The Guest House – Rumi
This being human is a guest house.
Every morning a new arrival.
A joy, a depression, a meanness,
Some momentary awareness comes as an unexpected visitor.
Welcome and entertain them all!
Even if they’re a crowd of sorrows,
Who violently sweep your house
Empty of its furniture,
Still, treat each guest honorably,
He may be clearing you out for some new delight.
The dark thought, the shame, the malice,
Meet them at the door laughing,
And invite them in.
Be grateful for whoever comes,
Because each has been sent
As a guide from beyond.
My childhood home was basically a guest house. Not officially of course, but my mother took in strays of all kinds. My mom reads my blog so I’m sure she’s laughing already reading those words, and I’m sure she’ll forgive me for sharing the intimate details of my childhood! While I was growing up we had Fresh Air Fund kids during the summer, a babysitter who lived with us for a while, moved out, got pregnant and moved back in and stayed until her daughter was around 9 months old, a stranded Israeli, exchange students who came through the school at first, and then came back just to hang out numerous times (and are still coming back, now with children of their own!), foster children both official and unofficial, and as we got older, friends who were on the outs with their parents or significant others. Often these people would show up uninvited, knowing that they would be welcomed by my family regardless of their circumstances or ours. They would stay for varying lengths of time and some of those times were easy and fun and some were really challenging, but we all learned and grew as individuals and a family as a result of all those guests.
What I took away from my upbringing was that when someone shows up needing something, you not only invite them in, but you welcome them. Whether they have been invited or not, whether it’s convenient or not, whether you know they are going to violently sweep your house empty of it’s furniture or not (fortunately this never happened). I think my parents recognized that these folks showing up at our door were in fact guides from beyond, and even though the relationships were sometimes challenging, these people came into our lives for a reason. As children, my 3 siblings and I learned hospitality, and these experiences encouraged us to be open, accepting and flexible.
When you open yourself up with gratitude to who or what arrives, knowing that each has been sent into your life to teach you something about yourself or life in general, you open yourself up to deeper relationships with those around you and with yourself. This is not always easy to do, I’m sure many of us can appreciate this even more during the summer months when vacations often send us into close and even cramped quarters with family and friends, and travel often bring unexpected guests in places we don’t expect them. So this is really a perfect season to cultivate generosity of both home and spirit. When you open your heart to even unwanted guests you cultivate tolerance, hospitality, and generosity, and your life becomes so much richer as a result of these relationships.
Welcome each and every experience – every thought, injury, and setback, every friend, family member, acquaintance, and stranger, and meet them at the door laughing. Invite them in and know that your life will only become richer, more varied and interesting if you can approach these guests with a smile and a namaste.
Off the Mat:
Be aware of what “guests” are arriving on your doorstep – maybe it’s in the form of an actual family member or friend or even stranger. Can you welcome them in with open arms, even if the timing is not convenient, and their presence might disrupt your day or week? Perhaps your “guests” arriving are coming in the form of challenging situations, emotions or thought patterns. Welcome them, allow them to move in and sweep your house clean, making room for some new delight.
On the Mat:
In my classes this week we are working on split leg poses (lunges, Warriors, Tree, kicking up to handstand, ultimately leading up to Hanumanasana, or full split) with the focus on the widening aspect of inner spiral of the back leg to make space for “guests” to move into, and outer spiral of the front leg to balance that action and be able to stretch more fully into the pose and into generosity of spirit.
Open To Grace: Stand with awareness in your guest house – inhabit it mindfully and completely.
Breathe deeply, and with each inhale welcome in all guests that are arriving in your life.
Soften and welcome all “guides from beyond”.

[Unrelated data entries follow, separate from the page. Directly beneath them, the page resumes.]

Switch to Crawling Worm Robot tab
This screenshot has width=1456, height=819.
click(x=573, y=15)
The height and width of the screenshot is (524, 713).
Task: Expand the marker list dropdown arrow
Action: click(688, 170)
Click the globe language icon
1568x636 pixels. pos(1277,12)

Breathe in and light up every room of your guest house, the familiar and the unfamiliar, the lived in, and the ones filled with cobwebs from neglect.
Muscular Energy: As you hug the midline, pull in every dark thought, every malice, every emotion and joy.

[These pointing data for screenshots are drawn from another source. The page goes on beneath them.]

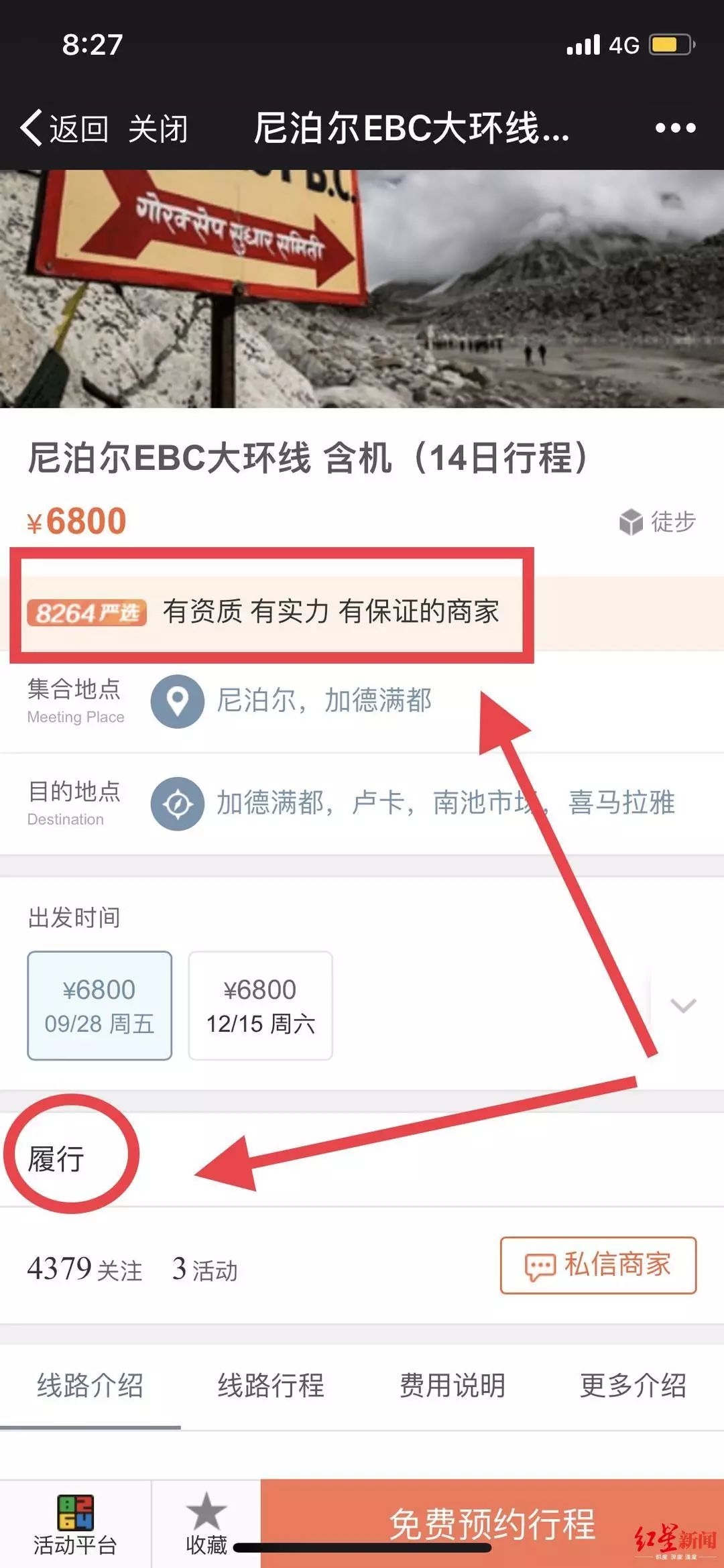The width and height of the screenshot is (724, 1568).
Task: Tap the 收藏 star favorite icon
Action: pos(206,1511)
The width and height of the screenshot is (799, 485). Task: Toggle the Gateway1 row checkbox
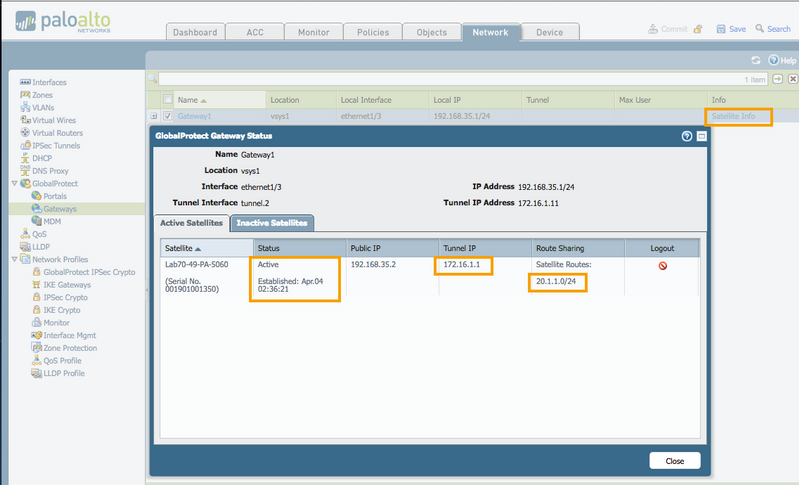pyautogui.click(x=167, y=117)
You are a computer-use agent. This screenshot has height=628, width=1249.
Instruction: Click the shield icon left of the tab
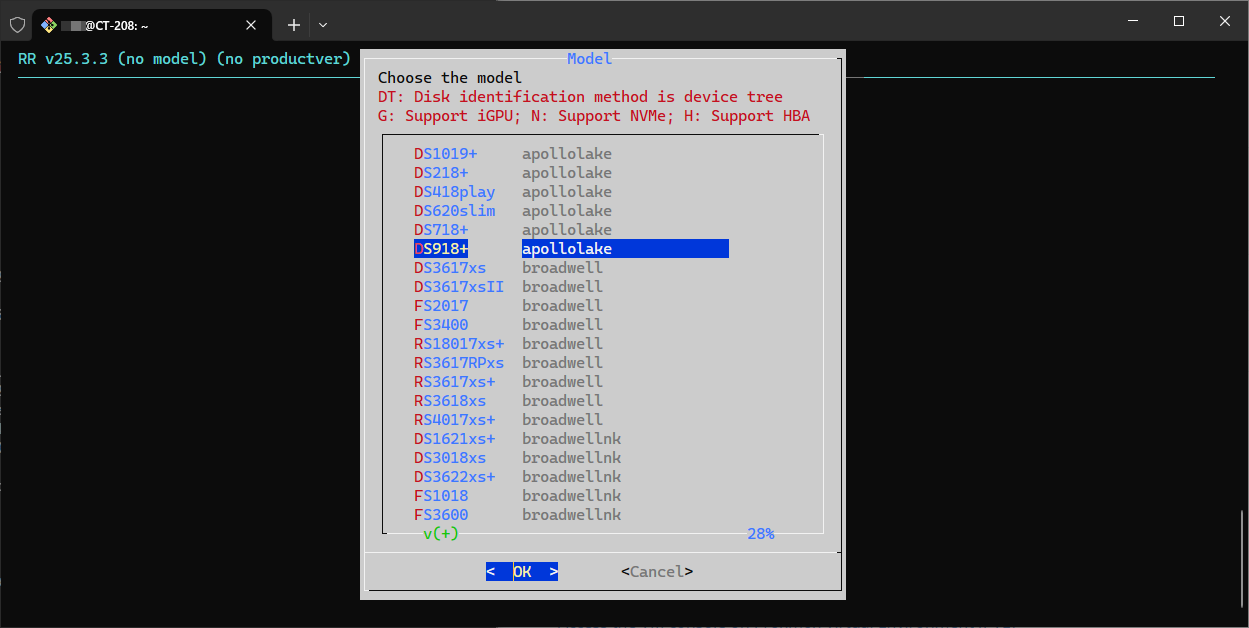17,25
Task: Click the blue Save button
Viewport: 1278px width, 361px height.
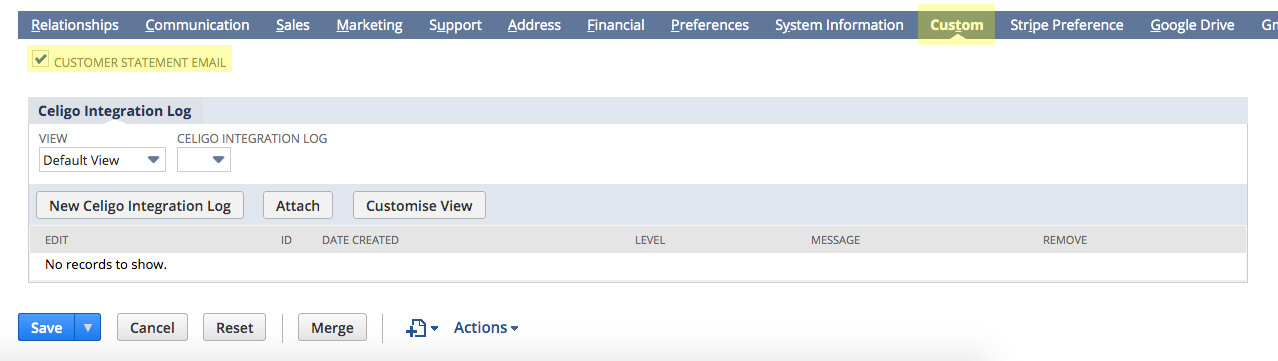Action: pos(47,327)
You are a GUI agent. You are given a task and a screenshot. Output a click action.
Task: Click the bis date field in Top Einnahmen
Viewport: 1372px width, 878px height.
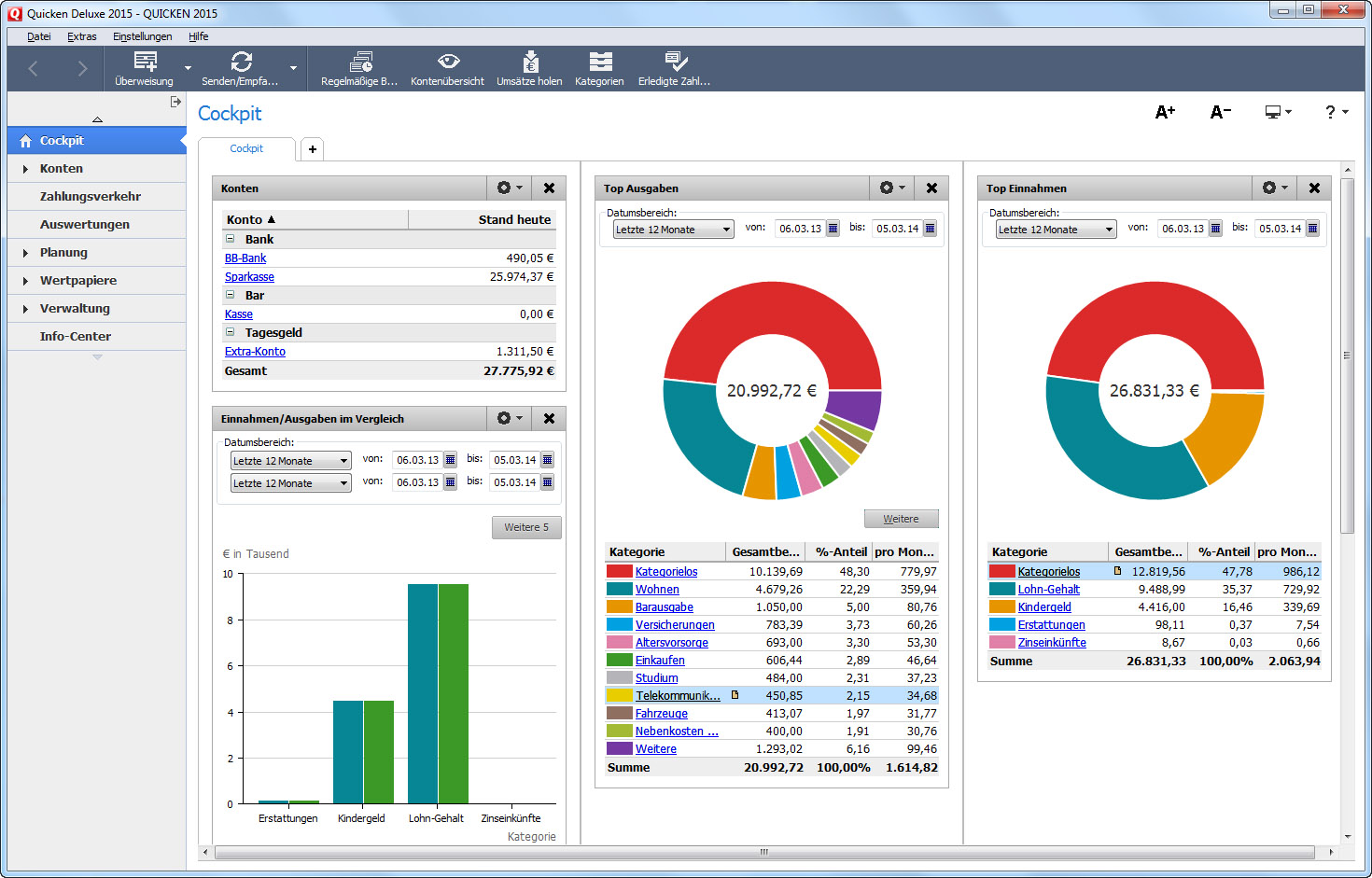(1279, 229)
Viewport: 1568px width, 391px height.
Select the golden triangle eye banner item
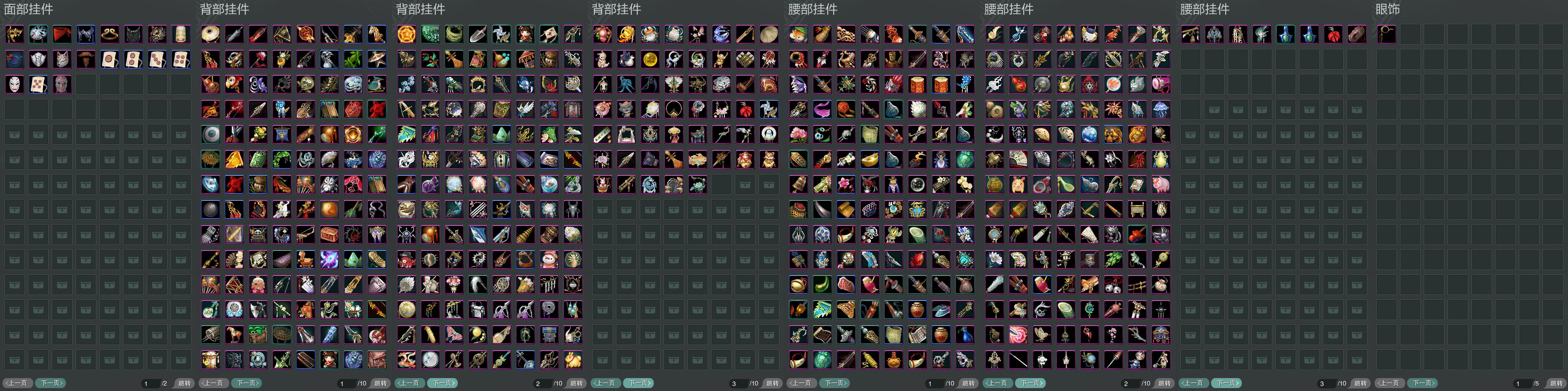tap(282, 34)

Draw from the outside into every part of yourself, from the basement to the attic.
(In standing poses) Draw in every emotion, every joy and every sorrow from your feet and your torso into your pelvis.
Inner Spiral: (In split leg poses) Expand your back leg inner thigh wide and back, and open to every joy, depression, meanness.
Widen your inner thighs back and apart, broadening your sacrum back to make space for new “guests” and experiences to arrive.
Broaden the sit bones back and apart, opening up to whatever lodger is arriving in your house.
Outer Spiral: Scoop your tailbone and let the visitor settle into the guest house.
(In split leg poses) Invite your front sit-bone forward and sit deeply into your front leg, like you would invite a guest to sit in your favorite armchair.
Organic Energy: Let your guest house sparkle like a home lit up at night for a summer party – shine light from the windows of the eyes.
Light up your guest house and let it shine brightly from within.